Con il rischio di ripetermi, mi ripeterò.


Non è difficile ricordare quella famosa metafora della vita come una scatola di cioccolatini, perché non sai mai quello che ti capita. E non è neppure difficile essere d’accordo.

Naturalmente, ci sono numerosi ulteriori modi per descrivere la vita o provare a sintetizzarla, a stiparla in una definizione o in una figura metaforica. Ed in un certo qual modo, ne ho razionalizzato uno.

Nel corso della settimana appena conclusa, a lungo ho avuto tempo e modo di pensare.

Non che abbia partorito nulla di indimenticabile, va subito chiarito, ma sono giunto a superare il punto di vista di Forrest Gump che – d’altro canto – si era dimostrato un ottimo corridore, ma non un cicloamatore.

Sì, perché un viaggio in bicicletta è una gran bella sintesi della vita, a ben guardare.

Si attraversa a velocità variabile un contesto fatto di cose piacevoli, meravigliosamente belle ed altre dannatamente brutte o poco interessanti. E nel mentre si suka (termine francese tardo ottocentesco). Si lavora sodo per andare avanti e la strada talvolta è una pista liscia, lucida e priva di imperfezioni, altre volte le cose sono improvvisamente ardue e trovi ostacoli o vivaci pendii che ti separano dai tuoi traguardi. E nel mentre, hai un gran male al culo.
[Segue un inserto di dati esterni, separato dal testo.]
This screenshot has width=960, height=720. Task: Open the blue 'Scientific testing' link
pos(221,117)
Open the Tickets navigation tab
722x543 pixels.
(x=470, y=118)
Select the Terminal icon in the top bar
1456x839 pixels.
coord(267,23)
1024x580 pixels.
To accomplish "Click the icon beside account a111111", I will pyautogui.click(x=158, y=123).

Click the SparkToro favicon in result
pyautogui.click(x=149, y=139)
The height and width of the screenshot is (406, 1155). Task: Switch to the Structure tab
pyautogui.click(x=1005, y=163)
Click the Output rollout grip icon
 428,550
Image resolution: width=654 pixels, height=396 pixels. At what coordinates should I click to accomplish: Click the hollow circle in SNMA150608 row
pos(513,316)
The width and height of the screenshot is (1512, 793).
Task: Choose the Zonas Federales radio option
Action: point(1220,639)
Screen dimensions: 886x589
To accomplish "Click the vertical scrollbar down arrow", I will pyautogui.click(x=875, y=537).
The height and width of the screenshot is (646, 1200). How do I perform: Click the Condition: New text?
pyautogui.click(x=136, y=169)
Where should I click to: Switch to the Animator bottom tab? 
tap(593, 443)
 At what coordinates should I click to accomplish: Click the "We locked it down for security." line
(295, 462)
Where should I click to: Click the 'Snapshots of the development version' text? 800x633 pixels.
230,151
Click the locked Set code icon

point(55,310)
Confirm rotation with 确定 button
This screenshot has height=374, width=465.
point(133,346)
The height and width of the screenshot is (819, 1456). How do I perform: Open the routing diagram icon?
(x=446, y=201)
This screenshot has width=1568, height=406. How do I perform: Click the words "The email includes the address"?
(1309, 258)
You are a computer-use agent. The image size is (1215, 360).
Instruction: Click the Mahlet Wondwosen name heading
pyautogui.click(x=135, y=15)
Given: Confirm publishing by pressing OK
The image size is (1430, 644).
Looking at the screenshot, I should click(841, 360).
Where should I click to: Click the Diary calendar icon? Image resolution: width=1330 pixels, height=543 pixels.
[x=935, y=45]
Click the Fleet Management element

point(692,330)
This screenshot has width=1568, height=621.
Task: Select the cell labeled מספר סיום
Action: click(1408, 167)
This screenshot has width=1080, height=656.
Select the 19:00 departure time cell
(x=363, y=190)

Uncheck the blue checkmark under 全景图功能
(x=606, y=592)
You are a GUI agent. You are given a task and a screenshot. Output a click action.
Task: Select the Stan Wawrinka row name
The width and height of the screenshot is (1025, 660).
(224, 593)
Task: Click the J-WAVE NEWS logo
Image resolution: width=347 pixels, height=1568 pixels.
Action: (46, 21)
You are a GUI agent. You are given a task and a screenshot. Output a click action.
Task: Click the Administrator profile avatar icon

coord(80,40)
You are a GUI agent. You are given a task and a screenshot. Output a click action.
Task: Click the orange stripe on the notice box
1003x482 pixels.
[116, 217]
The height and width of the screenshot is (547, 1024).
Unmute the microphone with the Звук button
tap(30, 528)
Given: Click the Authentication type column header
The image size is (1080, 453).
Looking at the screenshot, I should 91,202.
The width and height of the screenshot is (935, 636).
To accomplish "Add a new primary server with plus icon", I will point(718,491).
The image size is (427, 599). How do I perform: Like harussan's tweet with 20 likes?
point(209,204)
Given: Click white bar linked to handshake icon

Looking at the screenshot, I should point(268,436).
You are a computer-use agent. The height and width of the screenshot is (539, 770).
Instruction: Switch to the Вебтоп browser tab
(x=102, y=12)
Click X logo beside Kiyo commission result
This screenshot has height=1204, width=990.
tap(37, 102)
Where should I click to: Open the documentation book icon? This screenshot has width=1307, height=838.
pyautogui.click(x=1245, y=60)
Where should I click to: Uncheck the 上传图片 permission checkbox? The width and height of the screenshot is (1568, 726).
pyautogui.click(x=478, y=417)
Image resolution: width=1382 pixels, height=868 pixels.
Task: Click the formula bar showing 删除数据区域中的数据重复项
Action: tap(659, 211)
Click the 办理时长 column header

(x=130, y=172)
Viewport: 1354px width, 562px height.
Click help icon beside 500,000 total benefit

Devi per forza contare su te stesso, sulle tue energie fisiche e soprattutto su quelle mentali, ma devi imparare ad affidarti agli altri e ad accettare e apprezzare pregi e difetti, punti di forza e di debolezza, amalgamandoli ai tuoi, per bilanciare bene i pesi.

Ti trovi a doverti attrezzare nel miglior modo possibile, senza che questo rallenti il tuo cammino, misurando ciò di cui hai bisogno con ciò di cui puoi fare a meno, facendo leva sulla capacità di adattamento. 

Devi importi un certo ordine, perché nelle sacche non trovi mai quello che cerchi, ma solo quello che loro vogliono farti trovare; non devi perdere la concentrazione, pur lasciandoti distrarre dall'esperienza che stai attraversando.

Durante un viaggio in bicicletta, proprio come nel corso delle tue primavere, puoi modulare lo sforzo, la velocità con cui decidi di fare le cose, assecondando i tuoi bisogni: i momenti di sosta, il tempo di rifocillarti, le risate e gli attimi di riflessione. Devi controllare che il mezzo funzioni e non dare nulla per scontato.

Bici pesanti, testa e cuore leggeri. La compensazione dà origine a qualcosa di bello.

Ci siamo riempiti gli occhi ed i polmoni di profumi e di colori, di paesaggi e di puzza. 

Sì perché la realtà puzza. E puzza anche la fatica e non c'è niente di male in questo. La fatica è impegno, è sacrificio per qualcosa in cui si crede o per qualcosa che ci fa stare bene, che ci aiuta a stare bene.

E ci sono poche scorciatoie.

Percorrere chilometri per scoprire cose nuove, per gonfiare i muscoli ed arricchire la mente, per stimolare la chimica naturale che circola nel nostro corpo e che ci fa sentire beatamente vivi e parte di qualcosa che improvvisamente ha un senso, fosse anche semplicemente quello di farsi mirare e stuzzicare una psiche assopita dal quotidiano. 

In quegli istanti, è come se tutte le cose di cui hai bisogno e piacere fossero al medesimo istante dentro di te. Affetti, Amori. I tuoi dolori, le cicatrici e gli insegnamenti. Tutto lì. Distante nello spazio e nel tempo, ma vicino in una dimensione metafisica. 

È come avere per le mani una grande summa. In pace e patta. 

Non hai bisogno di nulla, perché tutto è lì. In una forma di trascendenza poco spiegabile.

And it's still alright.

Facciamo quello che facciamo, perché ci piace, ci ispira e, forse un po' narcisisticamente, pensiamo possa ispirare. 

Non c'è nulla di condannabile in questo. È un modo genuino per provare a condividere, a spiegare, a convincere che è bello e che fa bene. 

Che se ci riesco io, lo puoi fare anche tu. Meglio, peggio, diverso: non ha nessuna importanza.

Il resto è storia.

Storia nostra. 

Poco importa a chi importi. 

È lì, seminata nel solco che abbiamo tracciato e che ci resterà per sempre impresso.